Pendeta Iblis tertegun. Ia sudah beberapa kali bertarung dengan Liu Lu dan tahu betul tingkatannya tak lebih dari tahap Fondasi. Bagaimana mungkin ia masih hidup setelah serangan penuh manusia misterius berbalut kain hitam? Namun Liu Lu juga jelas tidak tanpa luka, satu tangannya menekan dada, sudut bibirnya kembali berdarah.
“Anak muda, kalau kau memang ingin mati, jangan salahkan aku!” ujar Pendeta Iblis. Ia memutuskan lebih baik membunuh Liu Lu lebih dulu. Soal bantuan Liu Lu, ia yakin dengan tingkatannya, Liu Lu tak mungkin membawa bala bantuan yang benar-benar kuat. Setelah Liu Lu mati, walau bala bantuan datang pun ia tak takut.
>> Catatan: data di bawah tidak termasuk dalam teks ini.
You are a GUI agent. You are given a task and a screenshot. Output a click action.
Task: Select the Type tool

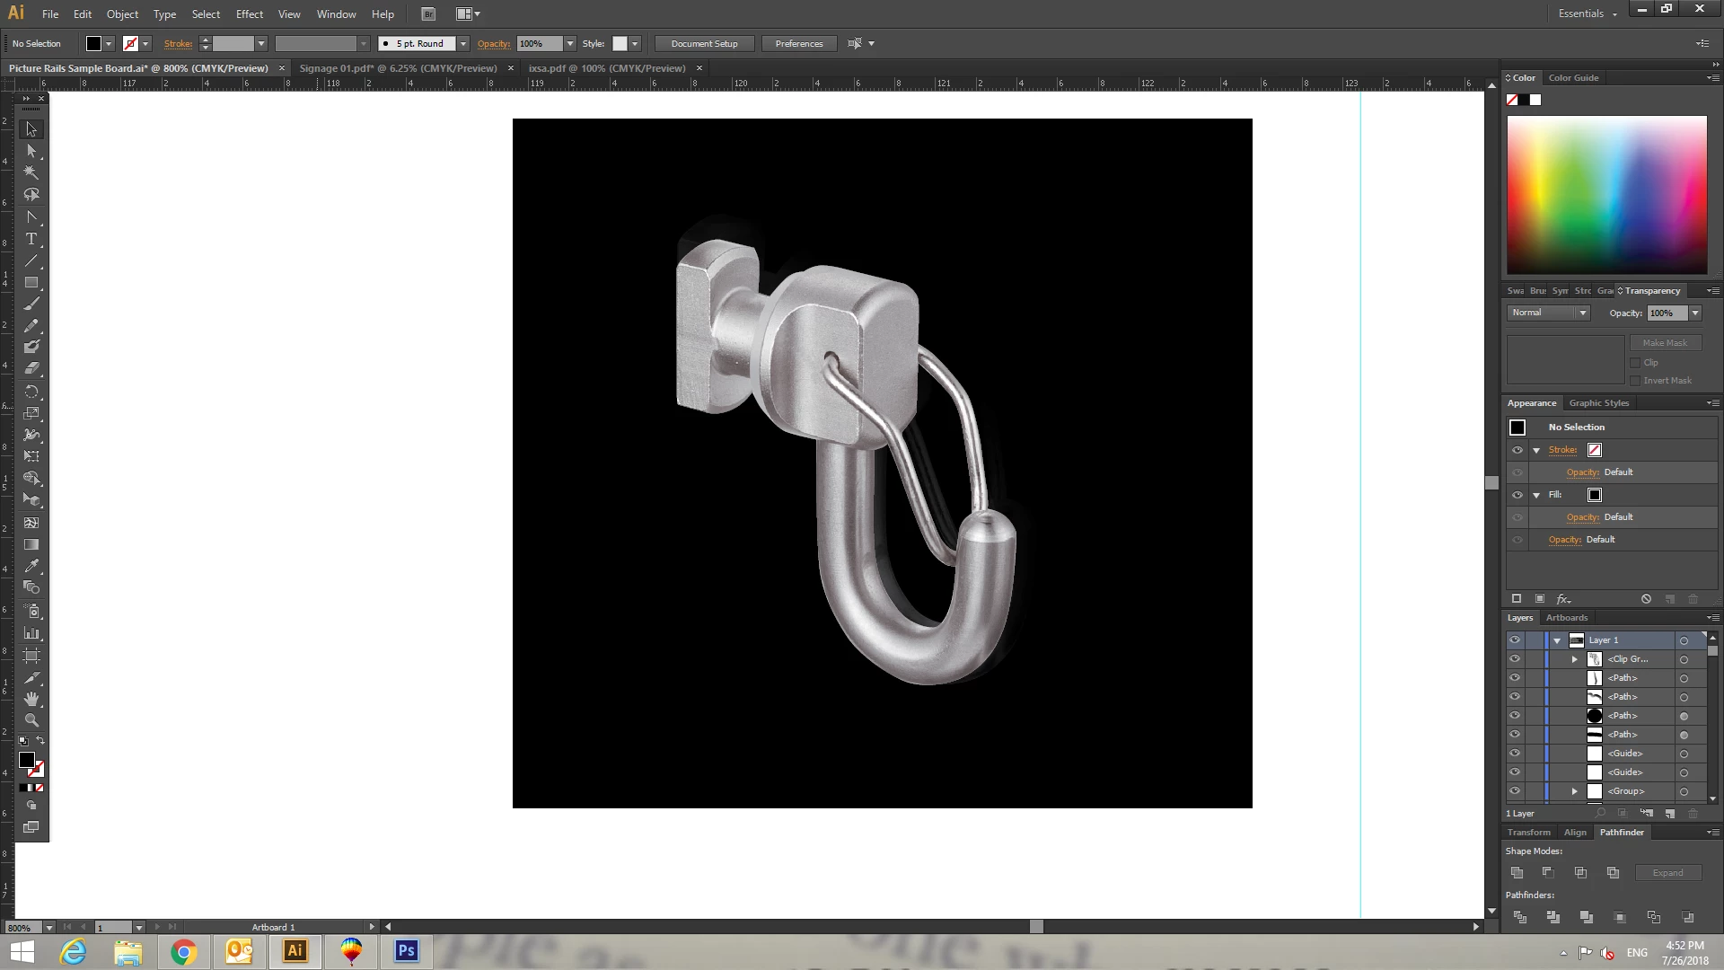click(x=31, y=239)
Niat membunuh Pendeta Iblis semakin kuat, matanya yang didominasi hitam kini memerah. Ia tak lagi membentuk mudra, melainkan langsung mengarahkan tangannya ke manusia misterius berbalut kain hitam. Sepuluh aliran energi dalam menembak dari sepuluh ujung jarinya, melesat seperti benang halus masuk ke bagian belakang kepala manusia misterius itu, menyalurkan kesadarannya langsung ke tubuhnya.
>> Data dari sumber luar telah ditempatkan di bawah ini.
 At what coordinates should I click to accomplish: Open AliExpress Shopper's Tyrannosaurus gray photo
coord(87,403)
“Grrr!” Manusia misterius berbalut kain hitam itu meraung rendah, kedua tangannya mengepal dan menghentak tanah dengan keras. Seketika itu juga, pusaran angin kencang tercipta di sekelilingnya, membawa serta ribuan bilah tak kasat mata, memotong bersih rerumputan di tanah hingga rata. Rumput-rumput itu pun ikut terangkat dan membentuk pusaran bersamanya, tegak lurus bagaikan puluhan ribu belati setengah hasta, ujungnya berkilau hijau keperakan.
“Grrr!” Sekali lagi manusia misterius itu meraung, satu kakinya kembali menghentak tanah, dan pusaran angin itu lepas dari tubuhnya, mengamuk mengarah ke Liu Lu.
Pusaran itu memang tidak terlalu besar, hanya seukuran dipeluk satu orang dewasa, lajunya pun tidak sampai mustahil dihindari. Serangan kali ini, meski mungkin lebih kuat dari sebelumnya, tidak memberi ancaman besar bagi Liu Lu. Ia masih punya ruang untuk menghindar.